Quotes October 06, 2023

“Two armies that fight each other is like one large army that commits suicide.”
Henri Barbusse, 1916
 
 
 
 
“We’re telling lies; we know we’re telling lies; we don’t tell the public the truth, that we’re losing more officers than the Germans, and that it’s impossible to get through on the Western Front.”
Lord Rothermere, 1917
 
 
 
 
“The cries of the wounded had much diminished now, and as we staggered down the road, the reason was only too apparent, for the water was right over the tops of the shell-holes.”

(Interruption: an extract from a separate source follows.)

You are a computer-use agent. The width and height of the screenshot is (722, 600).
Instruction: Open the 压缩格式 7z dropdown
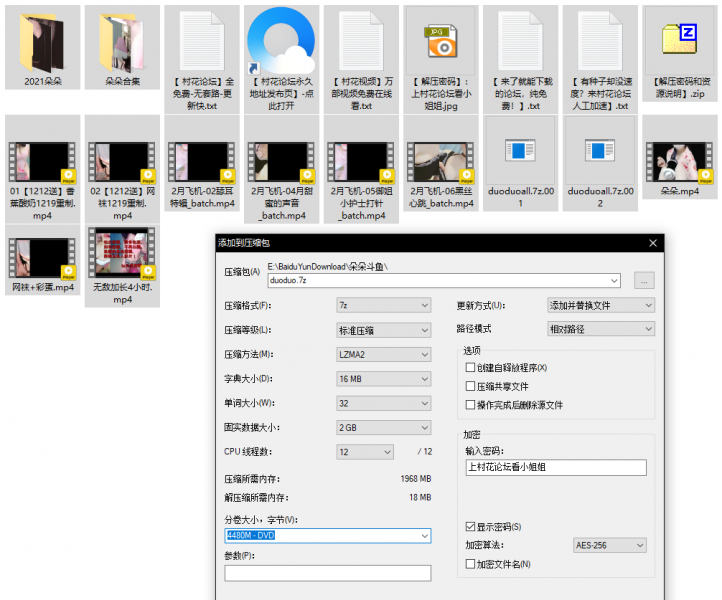click(x=384, y=305)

Captain Edwin Vaughan, 1917
Vaughan was a British Army officer in World War I, and his diary became a famous book.
 
 
 
 
“I wish those people who talk about going on with this war whatever it costs could see the soldiers suffering from mustard gas poisoning. Great mustard-coloured blisters, blind eyes, all sticky and stuck together, always fighting for breath, with voices a mere whisper, saying that their throats are closing and they know they will choke.”
Nurse Vera Brittain, 1933
Brittain was an English Voluntary Aid Detachment nurse, writer, feminist and pacifist, and the quote can be found in her 1933 memoir, Testament of Youth.
 
 
 
 
“However the world pretends to divide itself, there are only two divisions in the world today – human beings and Germans.”
Rudyard Kipling, 1915
Kipling was an English journalist who published this statement in the British War Propaganda Section of the Morning Post, a London-based daily newspaper, on June 22.
 
 
 
 
“The First World War was a horror of gas, industrialized slaughter fear and appalling human suffering.”
Nick Harkaway, 2012
The British novelist and commentator wrote an article titled “On Poppy Burning” in the Huffington Post in 2012.
 
 
 
 
“[I] like the American soldier individually but do not like the nation as a whole. America entered the war for what money she could get out of it.”